A Note will not be valid until authenticated by the manual signature of the Trustee. The signature will be conclusive evidence that the Note has been authenticated under this Indenture.
The Trustee will, upon receipt of a written order of the Company signed by at least one Officer (an “Authentication Order”), authenticate Notes for original issue.
The Trustee may appoint an authenticating agent acceptable to the Company to authenticate Notes. An authenticating agent may authenticate Notes whenever the Trustee may do so. Each reference in this Indenture to authentication by the Trustee includes authentication by such agent. An authenticating agent has the same rights as an Agent to deal with Holders or an Affiliate of the Company.

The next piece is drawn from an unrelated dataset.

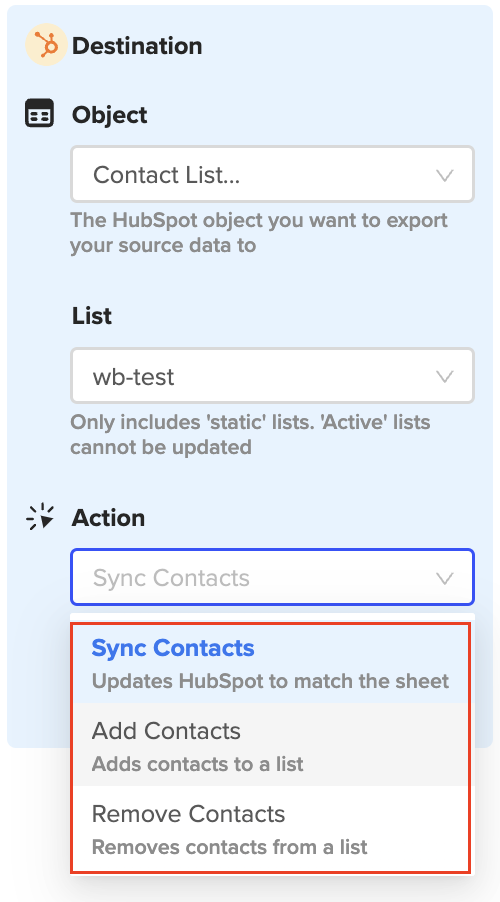The image size is (500, 902).
Task: Click the List field label
Action: [91, 316]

Section 2.03 Registrar and Paying Agent.
The Company will maintain an office or agency where Notes may be presented for registration of transfer or for exchange (“Registrar”) and an office or agency where Notes may be presented for payment (“Paying Agent”). The Registrar will keep a register of the Notes and of their transfer and exchange. The Company may appoint one or more co-registrars and one or more additional paying agents. The term “Registrar” includes any co-registrar and the term “Paying Agent” includes any additional paying agent. The Company may change any Paying Agent or Registrar without notice to any Holder. The Company will notify the Trustee in writing of the name and address of any Agent not a party to this Indenture. If the Company fails to appoint or maintain another entity as Registrar or Paying Agent, the Trustee shall act as such. The Company or any of its Subsidiaries may act as Paying Agent or Registrar.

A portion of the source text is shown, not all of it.